Kevin Pho: I had a guest on a few weeks ago who talked about this exact issue from the patient perspective. For those listening to you on this show who want to extend some of these regulatory pauses for telehealth and telepsychiatry, what can they do to make a difference?

Muhamad Aly Rifai: I think just advocating and talking to their patients. We need our patients to advocate. We need our patients to write to Congress. I think it’s very positive that we’re going to have a fellow physician, Dr. Mehmet Oz, as the administrator for the Centers for Medicare Services. As a physician, he understands what we go through and probably would be a great advocate for continuing these flexibilities. But we need Congress to act to extend them—it has to be enshrined in a law that makes these changes permanent.

Especially important is the prescribing of controlled substances through telehealth. We’re going to face the same situation at the end of 2025 if there is no clarity and no permanent law. Congress has a big job to do, and our patients need to write to their elected representatives to codify these changes as laws.
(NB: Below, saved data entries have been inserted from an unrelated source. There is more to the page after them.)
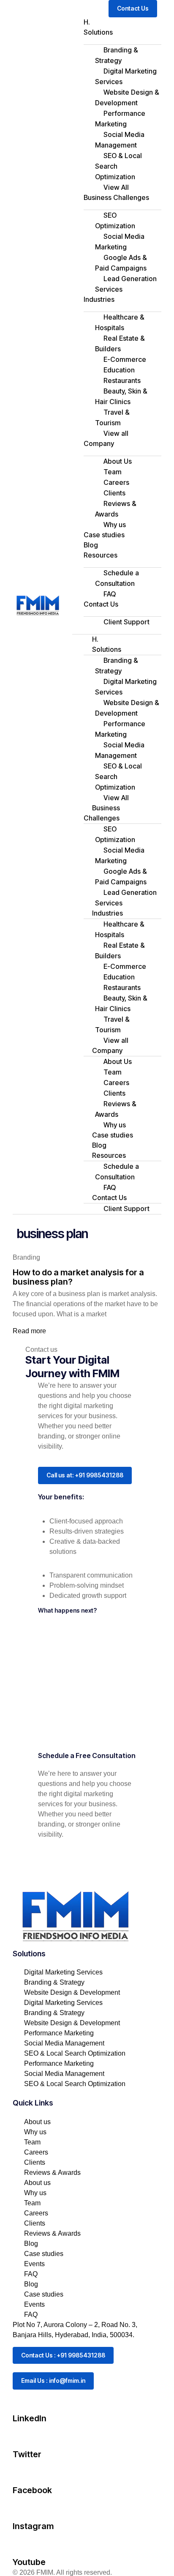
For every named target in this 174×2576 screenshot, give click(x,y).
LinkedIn (29, 2418)
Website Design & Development (127, 97)
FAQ (109, 594)
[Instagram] (23, 2508)
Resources (100, 555)
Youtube (29, 2562)
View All (116, 187)
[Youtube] (23, 2543)
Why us (114, 524)
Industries (99, 299)
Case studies (104, 535)
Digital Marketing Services (126, 76)
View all (115, 433)
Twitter (27, 2454)
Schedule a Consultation (117, 578)
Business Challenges (116, 197)
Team (32, 2142)
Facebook (32, 2490)
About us (37, 2121)
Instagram (33, 2526)
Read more (29, 1330)
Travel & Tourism (112, 417)
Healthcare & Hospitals (119, 322)
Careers (36, 2152)
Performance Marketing (120, 118)
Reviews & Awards (115, 508)
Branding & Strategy (116, 55)
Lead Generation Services (126, 283)
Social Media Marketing (119, 241)
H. (87, 22)
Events (34, 2263)
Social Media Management (119, 139)
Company (99, 443)
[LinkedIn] (23, 2400)
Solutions (98, 32)
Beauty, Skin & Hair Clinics (121, 396)
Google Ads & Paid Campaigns (121, 262)
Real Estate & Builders (120, 343)
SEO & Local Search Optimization (118, 166)
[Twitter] (23, 2436)
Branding (26, 1257)
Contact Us (101, 604)
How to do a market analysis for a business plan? (78, 1277)
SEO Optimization (115, 220)
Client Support (126, 622)
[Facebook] (23, 2472)
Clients (34, 2162)
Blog (91, 545)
Kevin Pho: We’re talking to Muhamad Aly Rifai. He’s an internal medicine physician and psychiatrist. Today’s KevinMD article is “The rise and fall of telepsychiatry.” Muhamad, as always, let’s end with some take-home messages you want to leave with the KevinMD audience.

Muhamad Aly Rifai: Telehealth is here to stay. Our patients are demanding it. Physicians feel that it’s an appropriate assessment and treatment modality for their patients, as long as the appropriate patient is selected for telehealth encounters. Patients find that it’s very, very helpful to them and want it to stay. I encourage all physicians and patients to write to their elected representatives so we can have permanent changes regarding the implementation of telehealth in our health care system.

Kevin Pho: Muhamad, thank you so much for sharing your perspective and insight, and thanks again for coming back on the show.

Muhamad Aly Rifai: Thank you very much.